Тут разговор перешел на некую статью в «Глоб», а именно — критический разбор «Густава Вазы» Арно. Ход мысли и манера изложения рецензента доставили много удовольствия Гёте и заслужили полное его одобрение. Критик ограничился перечислением всех реминисценций автора, ни слова не сказав о нем самом или его поэтических принципах.
— «Тан», — заметил Гёте, — повел себя менее мудро в критической статье на ту же тему. Он дерзает указывать поэту путь, которым тому следовало бы идти. Это величайшая ошибка, таким способом никого не исправишь. Вообще ничего не может быть глупее, чем говорить поэту: это тебе следовало сделать так-то, а вот это по-другому! Я сейчас говорю как старый знаток. Из поэта не сделаешь ничего вопреки тому, что заложено в нем природой. Если вам вздумается сделать его другим — вы его изничтожите.
Мои друзья из «Глоб», как уже сказано, поступают весьма разумно. Они приводят длинный список тех общих мест, кои господин Арно заимствовал где ни попадя. И таким образом хитро указывают на подводный риф, которого впредь автору следует остерегаться. В наши дни вряд ли возможно сыскать ситуацию, безусловно новую. Новой может быть разве что точка зрения да искусство ее изображения и обработки; вот здесь необходимо остерегаться подражания.
В подтверждение своих слов Гёте рассказал нам, как Гоцци сумел организовать свой театр del Arte в Венеции и как там любили его труппу импровизаторов.
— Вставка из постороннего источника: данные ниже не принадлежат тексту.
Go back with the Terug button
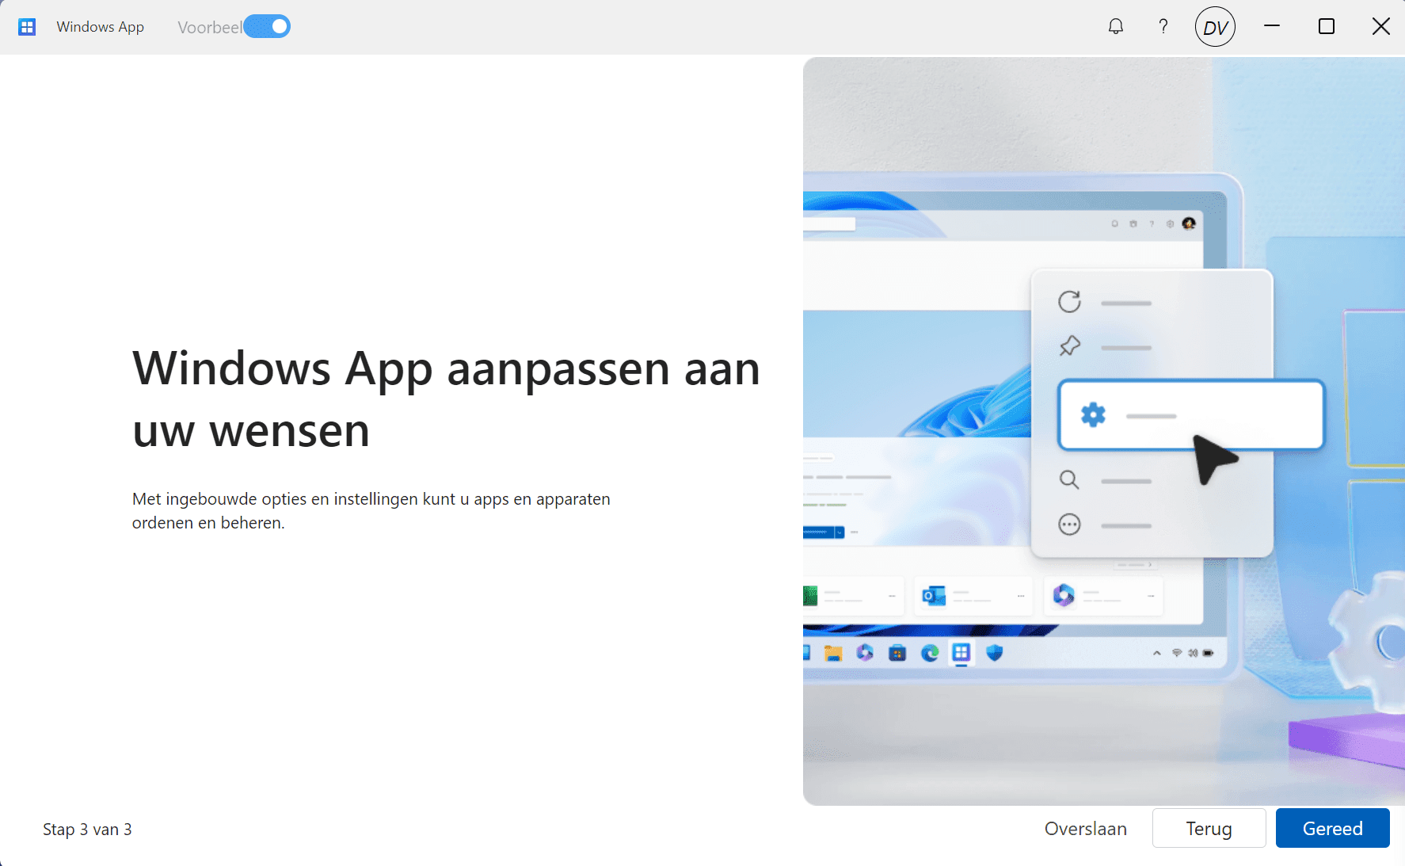This screenshot has height=866, width=1405. (1209, 828)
— Я еще застал в Венеции, — добавил он, — двух актрис из этой труппы, в первую очередь назову Бригеллу [106], и успел побывать на этих импровизированных спектаклях. Впечатление актеры производили из ряда вон выходящее.
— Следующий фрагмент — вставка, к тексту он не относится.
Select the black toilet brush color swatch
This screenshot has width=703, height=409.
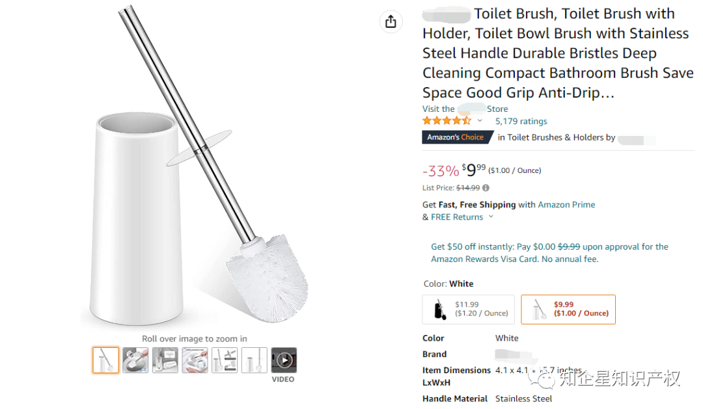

Затем Гёте вспомнил о неаполитанском Пульчинелле.
— Основной прием этого вульгарно-комического персонажа, — сказал он, — состоял в том, что он словно бы забывал, что он актер и находится на сцене. Пульчинелла изображал, что вернулся домой, доверительно беседовал со своим семейством, рассказывая о пьесе, в которой играл сегодня, и о другой, в которой ему предстоит играть; он, не стесняясь, отправлял свои малые надобности.
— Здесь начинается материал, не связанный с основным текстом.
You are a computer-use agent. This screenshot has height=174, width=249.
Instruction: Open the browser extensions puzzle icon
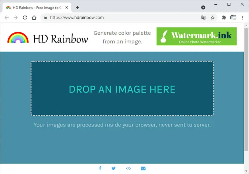[x=224, y=17]
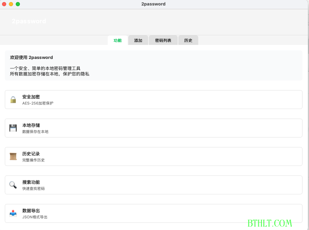
Task: Click the magnifying glass icon for 搜索功能
Action: coord(13,185)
«Послушай, муженек, — восклицала его жена, — не забывайся, вспомни о почтенной публике, ты же стоишь перед ней!» — «Верно! Верно!» — и под бурные аплодисменты зрителей снова входил в прежнюю роль. Кстати сказать, у театра Пульчинеллы такая слава, что ни один человек из общества не решится сказать, что посещает его. Женщины, как легко догадаться, туда вообще не ходят, это чисто мужское зрелище. Пульчинелла — нечто вроде живой газеты. Все сколько-нибудь примечательное из того, что за день случилось в Неаполе, вечером можно услышать от него. Однако местные интересы, преподнесенные на простонародном диалекте, чужеземцу остаются почти непонятными.
Гёте перевел разговор на другие воспоминания ранней своей поры. Он почему-то вдруг сказал, что никогда не доверял бумажным деньгам, ибо в этом отношении у него имеется немалый опыт. В подтверждение такового он рассказал нам некий анекдот о Гримме, из времен Французской революции, когда тот, не чувствуя себя в безопасности в Париже, вернулся в Германию и проживал в Готе.
— Однажды мы собрались у него к обеду. Не помню уже почему разговор принял такой оборот, но Гримм вдруг воскликнул: «Бьюсь об заклад, что ни у одного монарха в Европе нет таких драгоценных манжет, какие есть у меня, и что никто не заплатил бы за них столь высокую цену, какую заплатил я!» Мы, конечно, громко выразили свое удивление, в первую очередь дамы, не скрывая, что нам было бы очень любопытно взглянуть на это диво. Гримм поднялся и достал из шкафчика пару кружевных манжет такой роскоши и красоты, что все ахнули.